Auf welche zentralen Warnzeichen, die auf Bilanzmanipulation hindeuten können, sollte also geachtet werden?
Neben der klassischen Analyse der Bilanzpositionen und Kennzahlen der Vermögens-, Finanz- und Ertragslage im unterjährigen Zeitverlauf, empfehlen wir auf Warnzeichen zu achten, welche sich aus dem Umfeld der Gesellschaft, den IT-Systemen oder den Transaktionsdaten ergeben.
Beispielsweise gibt es Weckrufe, die sich aus dem branchenspezifischen Umfeld ergeben oder wenn die unternehmensinternen sowie organisatorischen Gegebenheiten beobachtet werden.

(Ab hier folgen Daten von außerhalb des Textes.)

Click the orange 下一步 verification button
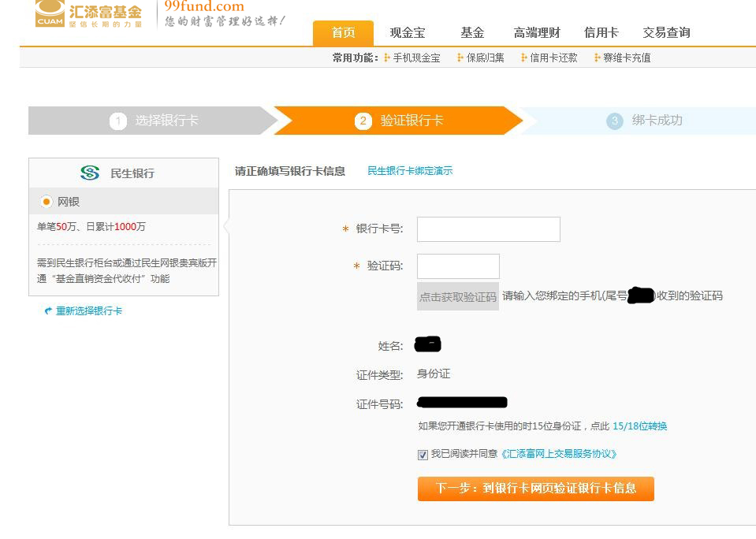This screenshot has width=756, height=539. [x=536, y=489]
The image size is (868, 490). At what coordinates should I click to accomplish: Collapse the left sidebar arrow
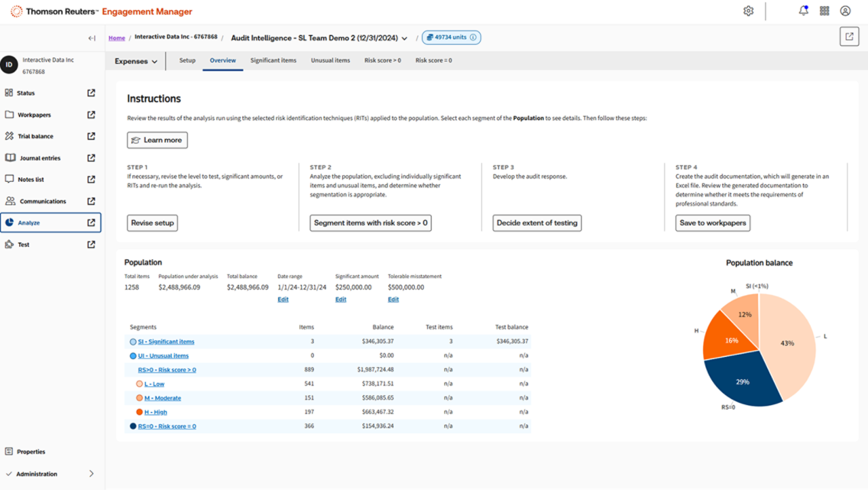point(92,38)
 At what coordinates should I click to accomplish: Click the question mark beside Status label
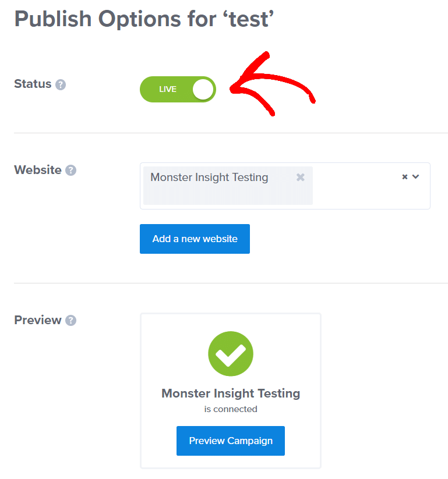[x=61, y=84]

Ebenso wichtig sind alarmierende Auffälligkeiten, die sich beim Betrachten der IT-Systeme und deren Konfigurationen ergeben. Dies können beispielsweise manuelle Eingriffe in automatisierte Prozesse oder nicht bzw. nicht mehr genutzte organisatorische Einheiten sein.
Außerdem können sich transaktionsdatenbasierte Warnzeichen ergeben, wenn die digitalisierten Geschäftsvorfälle betrachtet werden. Diese roten Flaggen können bei einem unausgewogenen Geschäftspartner- oder Produktportfolio, bei fehlenden Anhängen oder bei einer überdurchschnittlichen Perfektion entstehen.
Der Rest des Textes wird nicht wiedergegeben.